A marketing e-mail popped into the in-box. The subject read, ‘The Hot List - the five must-haves to add to basket now.’ Really? ‘Must-haves’? Must I? I opened the email to see what I couldn’t do without - NOW. ‘A trophy jacket you need now.’ The word ‘trophy’ was a new one on me for describing clothes, but aspiring to be a winner, I must have the trophy jacket now. The ‘anything-but-ordinary’ bra. Yes, I must have that, as I don’t want to feel ordinary wearing a piece of clothing most people won’t see. ‘The loveliest kid’s dress.’ Obviously another ‘must-have’. My granddaughter must be the loveliest in any company. ‘A genius washbag’. Pretty material, pretty functional, pretty much like other cleverly designed washbags. But I ‘must-have’ the one that hints at being clever for purchasing it.

I don’t need these items, but I must have these things, otherwise I’ll won’t feel good enough. I’ll click on the order form now and buy them with my credit card. Easy. They will arrive and I may or may not use them. Strangely I won’t feel any better than I did before I read the email. I may even feel worse.
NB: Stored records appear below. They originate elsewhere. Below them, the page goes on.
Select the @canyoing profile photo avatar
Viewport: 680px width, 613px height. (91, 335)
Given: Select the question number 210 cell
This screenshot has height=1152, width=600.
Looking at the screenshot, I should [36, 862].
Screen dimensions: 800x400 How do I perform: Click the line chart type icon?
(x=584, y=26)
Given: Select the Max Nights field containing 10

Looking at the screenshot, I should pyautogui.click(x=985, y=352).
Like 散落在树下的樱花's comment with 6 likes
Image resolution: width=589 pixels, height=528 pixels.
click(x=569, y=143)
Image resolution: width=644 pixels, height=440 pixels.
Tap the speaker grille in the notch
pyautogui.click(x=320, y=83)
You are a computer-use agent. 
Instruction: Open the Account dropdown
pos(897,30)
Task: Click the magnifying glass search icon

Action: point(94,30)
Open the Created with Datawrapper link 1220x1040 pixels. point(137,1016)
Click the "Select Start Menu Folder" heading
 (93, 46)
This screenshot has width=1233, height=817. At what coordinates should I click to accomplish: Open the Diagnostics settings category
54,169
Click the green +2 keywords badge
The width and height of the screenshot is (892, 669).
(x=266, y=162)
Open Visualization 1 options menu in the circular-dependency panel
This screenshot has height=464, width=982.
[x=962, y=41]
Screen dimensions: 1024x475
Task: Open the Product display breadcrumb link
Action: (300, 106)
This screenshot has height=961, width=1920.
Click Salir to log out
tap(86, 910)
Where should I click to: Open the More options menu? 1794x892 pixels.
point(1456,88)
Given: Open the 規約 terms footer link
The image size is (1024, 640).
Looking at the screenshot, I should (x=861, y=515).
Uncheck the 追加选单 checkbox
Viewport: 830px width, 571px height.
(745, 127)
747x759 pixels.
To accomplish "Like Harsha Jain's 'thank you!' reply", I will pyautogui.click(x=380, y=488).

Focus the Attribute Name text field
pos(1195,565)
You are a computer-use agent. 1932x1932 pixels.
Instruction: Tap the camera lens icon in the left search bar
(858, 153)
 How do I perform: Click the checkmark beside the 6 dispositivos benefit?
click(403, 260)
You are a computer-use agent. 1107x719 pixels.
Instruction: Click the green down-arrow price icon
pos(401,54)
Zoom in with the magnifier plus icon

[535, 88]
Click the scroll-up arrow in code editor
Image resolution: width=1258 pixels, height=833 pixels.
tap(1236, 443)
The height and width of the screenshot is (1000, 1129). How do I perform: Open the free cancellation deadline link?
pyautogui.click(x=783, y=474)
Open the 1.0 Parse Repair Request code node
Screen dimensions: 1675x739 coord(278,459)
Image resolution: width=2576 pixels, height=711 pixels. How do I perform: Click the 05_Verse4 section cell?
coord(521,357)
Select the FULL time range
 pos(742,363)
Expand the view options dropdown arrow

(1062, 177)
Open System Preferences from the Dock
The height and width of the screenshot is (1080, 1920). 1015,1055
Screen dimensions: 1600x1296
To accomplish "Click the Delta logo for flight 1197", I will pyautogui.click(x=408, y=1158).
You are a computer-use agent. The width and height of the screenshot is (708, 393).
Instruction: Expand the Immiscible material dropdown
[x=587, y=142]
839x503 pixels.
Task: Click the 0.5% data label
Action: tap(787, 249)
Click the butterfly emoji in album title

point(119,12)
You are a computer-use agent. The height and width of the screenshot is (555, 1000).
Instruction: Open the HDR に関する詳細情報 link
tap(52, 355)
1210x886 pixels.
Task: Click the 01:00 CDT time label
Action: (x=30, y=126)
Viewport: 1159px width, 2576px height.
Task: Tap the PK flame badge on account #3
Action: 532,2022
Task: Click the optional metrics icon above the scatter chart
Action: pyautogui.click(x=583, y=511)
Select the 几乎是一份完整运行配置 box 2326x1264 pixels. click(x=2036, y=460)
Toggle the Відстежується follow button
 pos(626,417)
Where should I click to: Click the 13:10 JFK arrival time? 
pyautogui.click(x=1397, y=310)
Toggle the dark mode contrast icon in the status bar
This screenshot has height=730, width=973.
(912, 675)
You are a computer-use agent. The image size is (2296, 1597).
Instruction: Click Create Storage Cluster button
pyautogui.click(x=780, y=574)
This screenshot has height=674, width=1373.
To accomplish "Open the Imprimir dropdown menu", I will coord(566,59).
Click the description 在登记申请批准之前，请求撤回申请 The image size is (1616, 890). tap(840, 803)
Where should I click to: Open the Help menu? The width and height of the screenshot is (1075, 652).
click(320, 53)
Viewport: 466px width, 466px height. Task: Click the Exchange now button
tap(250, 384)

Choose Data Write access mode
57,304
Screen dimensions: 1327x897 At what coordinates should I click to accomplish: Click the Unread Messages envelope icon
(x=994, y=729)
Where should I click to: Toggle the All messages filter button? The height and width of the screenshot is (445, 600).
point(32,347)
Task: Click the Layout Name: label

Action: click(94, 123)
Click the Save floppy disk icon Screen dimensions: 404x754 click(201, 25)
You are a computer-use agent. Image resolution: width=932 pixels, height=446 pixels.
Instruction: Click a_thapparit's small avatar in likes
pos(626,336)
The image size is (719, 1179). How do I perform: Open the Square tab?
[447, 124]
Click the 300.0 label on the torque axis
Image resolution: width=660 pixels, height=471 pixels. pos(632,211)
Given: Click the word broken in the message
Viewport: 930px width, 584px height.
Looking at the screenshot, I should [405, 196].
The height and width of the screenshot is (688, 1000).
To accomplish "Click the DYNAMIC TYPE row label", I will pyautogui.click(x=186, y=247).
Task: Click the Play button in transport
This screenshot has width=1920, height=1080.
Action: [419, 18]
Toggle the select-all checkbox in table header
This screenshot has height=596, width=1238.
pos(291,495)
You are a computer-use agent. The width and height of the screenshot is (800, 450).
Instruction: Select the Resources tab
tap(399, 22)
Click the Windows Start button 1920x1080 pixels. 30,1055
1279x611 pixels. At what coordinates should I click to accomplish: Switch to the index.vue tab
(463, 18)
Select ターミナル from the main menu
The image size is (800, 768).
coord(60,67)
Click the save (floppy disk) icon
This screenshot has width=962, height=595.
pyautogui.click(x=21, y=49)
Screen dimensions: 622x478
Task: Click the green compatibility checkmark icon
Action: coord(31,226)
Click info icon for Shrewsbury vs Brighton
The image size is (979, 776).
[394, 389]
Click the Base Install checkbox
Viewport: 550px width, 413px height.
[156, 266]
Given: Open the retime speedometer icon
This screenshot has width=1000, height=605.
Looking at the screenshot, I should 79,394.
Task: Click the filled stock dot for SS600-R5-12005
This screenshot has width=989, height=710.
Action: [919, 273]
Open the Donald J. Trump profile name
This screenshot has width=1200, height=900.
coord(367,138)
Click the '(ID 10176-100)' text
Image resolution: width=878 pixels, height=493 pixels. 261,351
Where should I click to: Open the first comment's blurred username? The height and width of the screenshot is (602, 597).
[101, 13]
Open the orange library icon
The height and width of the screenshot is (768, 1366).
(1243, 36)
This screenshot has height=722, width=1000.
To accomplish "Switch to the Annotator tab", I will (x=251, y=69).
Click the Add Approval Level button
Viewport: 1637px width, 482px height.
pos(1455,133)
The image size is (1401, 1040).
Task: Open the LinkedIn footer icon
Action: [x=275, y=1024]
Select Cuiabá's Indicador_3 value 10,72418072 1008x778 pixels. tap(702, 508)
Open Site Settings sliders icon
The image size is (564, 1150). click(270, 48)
*The fear of being thought, 'not good enough' is a driving force behind the majority of unhelpful and emotionally driven behaviours. These in turn can become mental health problems. A mental health problem often shows in symptoms of sub-threshold Post Traumatic Stress Disorder (PTSD), where the emotionally driven behaviour is the result of a traumatic reaction to something based in childhood. It's not just feeling 'not good enough' in the present day, it's about carrying those feelings for years, decades, perhaps even a lifetime. I have read hundreds of articles, case studies and life stories. In over 90% of them, the person reports childhood feelings of 'not being good enough', often blaming other people. These feelings can lead to unhelpful behaviours or more helpfully, the driving force behind success. I have a brilliant friend in their seventies, who has been mentally unwell for two years. Through their life, no project, whether domestic or professional was good enough, with mental exhaustion as a result. Their behaviour is emotionally driven by a fear of their father's anger at 'not being good enough', as a child. It's sad. They are not alone. On the other hand, a child growing up with feelings of 'not being good enough', can, as they mature into adulthood, develop a 'I'll show them' attitude and achieve success. 

One of the first credit cards on the market decades ago, came with the slogan, ‘Takes the waiting out of wanting.’ It fulfilled that statement and with thousands of other credit cards available, the nation is now sinking under a sea of debt. We spend our time buying things we don’t need, with money we haven’t got. Short-term gain, long-term pain.

The wail from children can be heard every day in shops. ‘I need it, I really, really need it.’ Adults can be heard saying it too. Adults who may seek help wondering, “I don’t know what’s the matter with me, I’ve got everything I want.” They may have, but they don’t have everything they need.  What are those needs? The giving and receiving love and attention - healthily. A meaning and purpose. Being stretched and feeling a sense of achievement. Being part of a community. A feeling of security. A sense of control. Time for privacy and reflection - though not too much.

* Returning to the feelings of 'not being good enough'. If, for any reason, a child at some point in their upbringing, felt that they were 'not good enough' to get a need met, as mentioned above, their ability to manage those feelings in adulthood can result in emotional immaturity. Sometimes, it can be a perception and not the truth, but the result can be the same. Hence, some adults behaving like children. Also why some adults are 'Chasing Rainbows', in their often exhausting, damaging and pointless search to have those childhood needs met in adulthood. That was then, this is now. The past can never be changed, but the present can.

Needs are for now, wants can wait. So can the ‘must-haves’.